Getting the best out of MediaCom as a supplier is not always about how much you spend. Relationships are important too. The client who works in partnership with us will gain access to more of the agency’s expertise. They will be the first port of call when we trial new products or new ideas and will get first-mover advantage. We give open access to clients that are open with us and take a more inclusive approach.

It’s not only true for large clients. In fact, being small can be an advantage if the relationship is right. It is not only scale or size that is important, but also growth. We are all in the business of growth: growth for my agency as well as growth for my clients. I win when my clients grow. A smaller customer with a vision that is on a growth trajectory can punch above its weight. There is an opportunity as remuneration is linked to growth.

It is also about those clients and teams that are courteous and treat us like a partner, allowing us to live and breathe the brand and the product. Then you go above and beyond the usual service. I always talk about clients such as Metropolitan Police, which has a tiny spend in comparison with the likes of Sky, DFS or GSK. We have worked with the Met since 1998. We believe that they need us, they are respectful and they share information with us. Our team believes we can make a difference to policing and safety the UK and London. It is a tiny spend overall, but a combination of culture, behaviour and being inclusive add up to more than the sum of their parts.

Becoming a customer of choice

For us, it is easy to see when a client is going to be a customer of choice. We know we have a fantastic relationship when the CEO has spent time with us as an agency and they value what we can deliver. You know the relationship does not stop and start in marketing or procurement.

But the procurement team can be very important. We like spending time with ones we think are more innovative and creative. We like it when there is not always a black and white answer and they want us to solve problems and be creative. That’s where we have the best relationship, rather than rigidly sticking to the textbook. We love finding new ways to do things, not least because reinvention and innovation can set the template for other clients.

Remuneration linked to performance

The best relationships with our clients, and their procurement teams, occur when there is a genuine mutual respect, an openness to sharing of data and a common focus and goal. A number of our remuneration packages are now linked to the client’s performance, although, clearly, there is an understanding that we cannot affect some of the inputs to the client’s business. However, it is a statement of intent: we nail our colours to the mast and show our commitment. But to help business performance, we need feedback, data and information.

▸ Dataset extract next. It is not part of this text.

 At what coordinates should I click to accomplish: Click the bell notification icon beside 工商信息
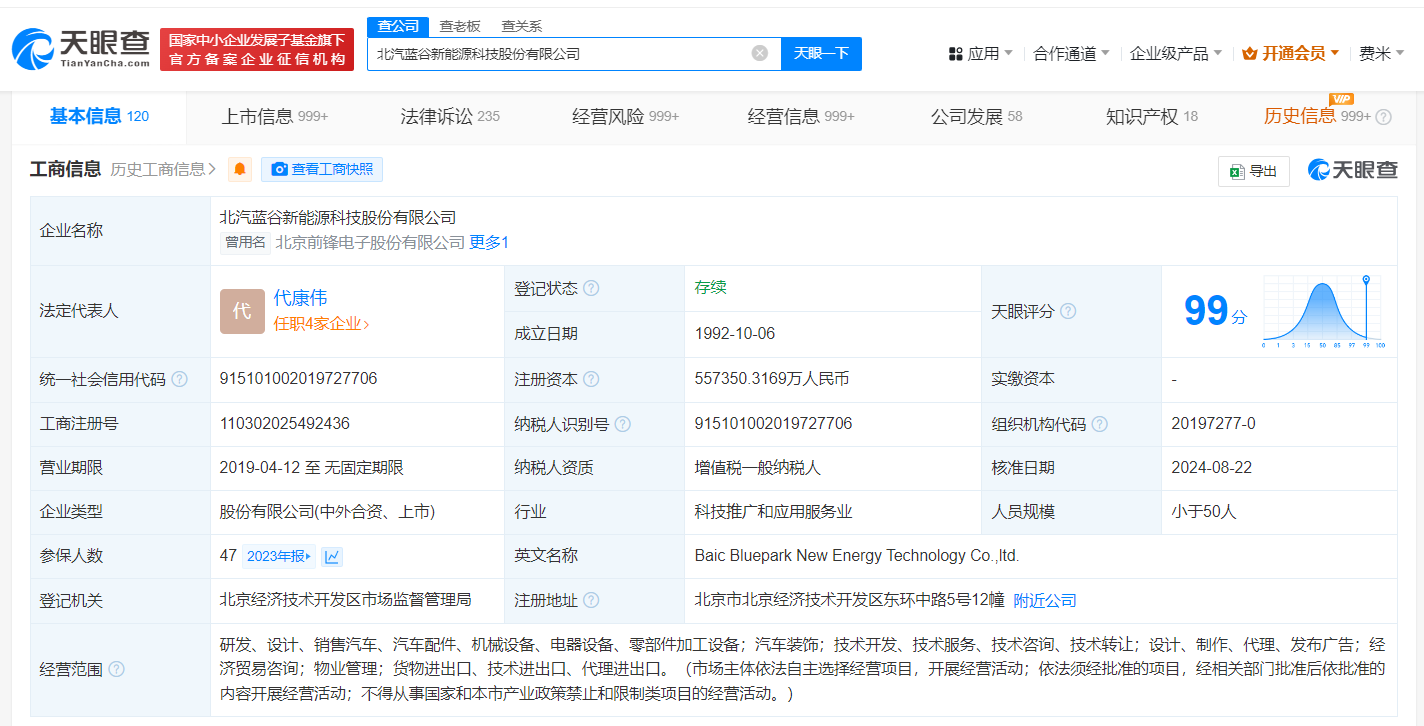point(238,168)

The more informed and empowered relationships tend to be the ones where we are treated as partners rather than a supplier.

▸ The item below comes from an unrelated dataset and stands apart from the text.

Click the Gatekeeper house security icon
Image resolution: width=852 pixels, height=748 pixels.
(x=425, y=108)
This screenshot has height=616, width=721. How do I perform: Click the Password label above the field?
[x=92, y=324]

Clients that don’t treat us as a partner will not get the most out of the service we can offer. If it is a more functional relationship, and we are used for only part of the marketing and communications plans, they don’t get the best out of the agency because it is a very prescriptive relationship. Where there is not the dialogue, or relationships, it does sometimes mean that opportunities are missed when we could have helped further or added more value to services.

Consider costs

In the worst cases, clients inadvertently add to our costs. That tends to be related to reporting. The client requests reports: numerous reports. We are not sure they even see the light of day. It is something they do because that is what they have always done; because they think it is needed. A lot of the time its middle-management asking on behalf of senior management who don’t even know the team is asking for them. Producing so many reports prevents our team from doing something a lot more productive for the client.

Having said that, revisiting the scope of the work can help save clients money. It is important to make sure it is what they are looking for. Sometimes you have a client relationship that starts and over a period of time you do not re-evaluate the scope of work frequently enough. Part of cost savings come from really understanding whether you are working to the right scope and the effort is being put in the right direction.

Vision and partnership

It’s the clients who share their culture, ambition and strategy who get the most value out of our services. Where you feel like it is a partnership rather than a supplier relationship, you feel you have more invested in the client. If we spend time in client’s building and they spend time in ours, it amounts to the feeling of partnership. You feel like you are an extension of their team ­ – there is a shared vision and goal and you can help them achieve it.